● **Exercise requirements**
In the data below, how many lines include the string "will"? Give only the number.
======
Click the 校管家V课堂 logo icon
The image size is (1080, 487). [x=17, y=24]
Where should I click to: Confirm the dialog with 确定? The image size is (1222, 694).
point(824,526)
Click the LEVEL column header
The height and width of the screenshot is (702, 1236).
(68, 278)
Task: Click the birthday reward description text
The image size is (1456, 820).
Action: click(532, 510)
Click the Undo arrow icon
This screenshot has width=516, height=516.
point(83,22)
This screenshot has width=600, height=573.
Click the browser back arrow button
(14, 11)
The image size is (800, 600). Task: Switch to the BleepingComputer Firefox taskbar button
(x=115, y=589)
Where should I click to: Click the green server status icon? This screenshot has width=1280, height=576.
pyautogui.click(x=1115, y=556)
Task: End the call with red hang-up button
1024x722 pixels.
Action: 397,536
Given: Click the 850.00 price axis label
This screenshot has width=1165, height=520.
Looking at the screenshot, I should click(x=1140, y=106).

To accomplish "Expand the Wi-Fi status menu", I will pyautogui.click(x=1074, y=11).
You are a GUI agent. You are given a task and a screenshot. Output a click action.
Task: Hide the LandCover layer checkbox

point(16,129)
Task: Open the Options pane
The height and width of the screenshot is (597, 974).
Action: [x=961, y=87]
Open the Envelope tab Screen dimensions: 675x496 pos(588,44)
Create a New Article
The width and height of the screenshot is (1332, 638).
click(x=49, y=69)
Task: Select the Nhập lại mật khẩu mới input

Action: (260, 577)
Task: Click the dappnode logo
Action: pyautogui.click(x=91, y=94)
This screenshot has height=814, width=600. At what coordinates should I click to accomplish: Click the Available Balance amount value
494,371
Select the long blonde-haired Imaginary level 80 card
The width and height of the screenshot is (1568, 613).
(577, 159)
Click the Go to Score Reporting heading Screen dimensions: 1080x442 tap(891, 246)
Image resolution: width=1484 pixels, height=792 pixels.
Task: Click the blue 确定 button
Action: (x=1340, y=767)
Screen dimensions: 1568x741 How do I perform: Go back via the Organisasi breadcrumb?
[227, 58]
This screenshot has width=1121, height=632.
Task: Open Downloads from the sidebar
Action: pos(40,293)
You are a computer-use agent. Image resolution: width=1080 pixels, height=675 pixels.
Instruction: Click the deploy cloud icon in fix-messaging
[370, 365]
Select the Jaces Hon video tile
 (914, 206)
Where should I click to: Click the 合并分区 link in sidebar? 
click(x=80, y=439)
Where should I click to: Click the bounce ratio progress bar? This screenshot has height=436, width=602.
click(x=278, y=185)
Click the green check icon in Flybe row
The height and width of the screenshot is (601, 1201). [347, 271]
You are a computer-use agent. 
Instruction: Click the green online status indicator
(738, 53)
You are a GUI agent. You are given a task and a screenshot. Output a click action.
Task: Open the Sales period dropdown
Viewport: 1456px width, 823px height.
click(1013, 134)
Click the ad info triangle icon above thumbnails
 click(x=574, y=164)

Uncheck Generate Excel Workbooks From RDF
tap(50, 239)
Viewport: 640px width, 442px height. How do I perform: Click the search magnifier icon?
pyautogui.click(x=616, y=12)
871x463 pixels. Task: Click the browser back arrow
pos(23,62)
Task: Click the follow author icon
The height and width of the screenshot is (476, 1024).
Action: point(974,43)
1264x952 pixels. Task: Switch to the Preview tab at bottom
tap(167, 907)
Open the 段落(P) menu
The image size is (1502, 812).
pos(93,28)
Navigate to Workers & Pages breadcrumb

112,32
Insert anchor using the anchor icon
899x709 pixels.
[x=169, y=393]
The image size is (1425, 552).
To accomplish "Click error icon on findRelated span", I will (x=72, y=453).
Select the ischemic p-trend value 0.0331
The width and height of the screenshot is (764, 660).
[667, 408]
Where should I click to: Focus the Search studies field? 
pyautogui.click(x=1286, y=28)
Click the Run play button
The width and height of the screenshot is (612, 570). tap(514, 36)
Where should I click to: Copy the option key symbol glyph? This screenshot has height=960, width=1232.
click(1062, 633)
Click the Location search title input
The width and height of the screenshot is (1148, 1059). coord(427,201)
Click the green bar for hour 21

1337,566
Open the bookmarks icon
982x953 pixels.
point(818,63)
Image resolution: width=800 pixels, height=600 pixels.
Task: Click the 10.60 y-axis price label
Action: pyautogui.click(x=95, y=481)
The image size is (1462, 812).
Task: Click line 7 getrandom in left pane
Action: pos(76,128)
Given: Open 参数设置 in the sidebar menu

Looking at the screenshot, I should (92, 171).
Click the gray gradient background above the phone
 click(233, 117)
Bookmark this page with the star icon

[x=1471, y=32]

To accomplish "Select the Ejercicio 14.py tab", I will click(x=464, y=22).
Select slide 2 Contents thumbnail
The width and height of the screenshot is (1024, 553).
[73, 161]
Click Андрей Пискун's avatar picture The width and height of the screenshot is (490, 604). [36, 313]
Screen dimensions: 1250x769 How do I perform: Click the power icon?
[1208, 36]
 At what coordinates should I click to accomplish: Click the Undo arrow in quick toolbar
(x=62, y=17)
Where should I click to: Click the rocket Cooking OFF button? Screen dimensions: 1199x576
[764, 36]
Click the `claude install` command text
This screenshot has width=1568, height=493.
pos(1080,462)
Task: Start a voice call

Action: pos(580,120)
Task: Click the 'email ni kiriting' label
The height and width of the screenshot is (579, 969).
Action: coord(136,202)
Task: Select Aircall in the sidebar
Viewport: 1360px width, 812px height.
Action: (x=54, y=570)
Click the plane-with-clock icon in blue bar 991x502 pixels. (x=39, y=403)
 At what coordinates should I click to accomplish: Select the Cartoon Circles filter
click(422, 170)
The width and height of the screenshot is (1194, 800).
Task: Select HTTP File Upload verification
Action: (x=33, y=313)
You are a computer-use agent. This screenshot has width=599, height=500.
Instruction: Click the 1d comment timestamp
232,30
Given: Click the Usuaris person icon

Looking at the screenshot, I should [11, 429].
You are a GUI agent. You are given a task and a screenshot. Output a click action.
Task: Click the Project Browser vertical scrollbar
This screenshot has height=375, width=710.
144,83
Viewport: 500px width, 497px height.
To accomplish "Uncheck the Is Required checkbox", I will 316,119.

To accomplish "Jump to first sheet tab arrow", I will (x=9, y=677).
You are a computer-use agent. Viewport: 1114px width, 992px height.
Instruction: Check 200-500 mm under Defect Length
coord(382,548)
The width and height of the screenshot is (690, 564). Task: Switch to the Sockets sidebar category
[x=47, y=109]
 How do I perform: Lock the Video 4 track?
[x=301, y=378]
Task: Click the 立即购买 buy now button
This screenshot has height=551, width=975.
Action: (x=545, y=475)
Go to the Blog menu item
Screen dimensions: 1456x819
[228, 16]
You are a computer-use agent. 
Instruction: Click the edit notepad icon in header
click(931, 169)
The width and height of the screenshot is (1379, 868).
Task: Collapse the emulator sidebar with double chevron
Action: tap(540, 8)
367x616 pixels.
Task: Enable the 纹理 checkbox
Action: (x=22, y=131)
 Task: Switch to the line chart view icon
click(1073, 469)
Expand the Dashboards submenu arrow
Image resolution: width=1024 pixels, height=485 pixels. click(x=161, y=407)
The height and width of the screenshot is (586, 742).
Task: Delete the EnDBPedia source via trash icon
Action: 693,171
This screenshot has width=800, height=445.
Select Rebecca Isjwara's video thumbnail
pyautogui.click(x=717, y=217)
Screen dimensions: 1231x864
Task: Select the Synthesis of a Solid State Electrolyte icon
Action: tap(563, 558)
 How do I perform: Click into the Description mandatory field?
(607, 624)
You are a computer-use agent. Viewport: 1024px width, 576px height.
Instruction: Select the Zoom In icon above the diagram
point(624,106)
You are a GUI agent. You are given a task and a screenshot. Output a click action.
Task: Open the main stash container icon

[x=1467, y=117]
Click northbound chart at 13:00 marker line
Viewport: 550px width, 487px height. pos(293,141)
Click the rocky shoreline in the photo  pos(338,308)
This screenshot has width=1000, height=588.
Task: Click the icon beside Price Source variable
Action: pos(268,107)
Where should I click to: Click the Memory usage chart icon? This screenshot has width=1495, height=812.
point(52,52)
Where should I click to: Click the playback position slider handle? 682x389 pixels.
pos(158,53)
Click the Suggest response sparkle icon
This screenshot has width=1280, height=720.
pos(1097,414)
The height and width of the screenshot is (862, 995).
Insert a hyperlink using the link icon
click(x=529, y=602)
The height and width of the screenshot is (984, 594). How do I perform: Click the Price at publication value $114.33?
======
● **Written reply**
5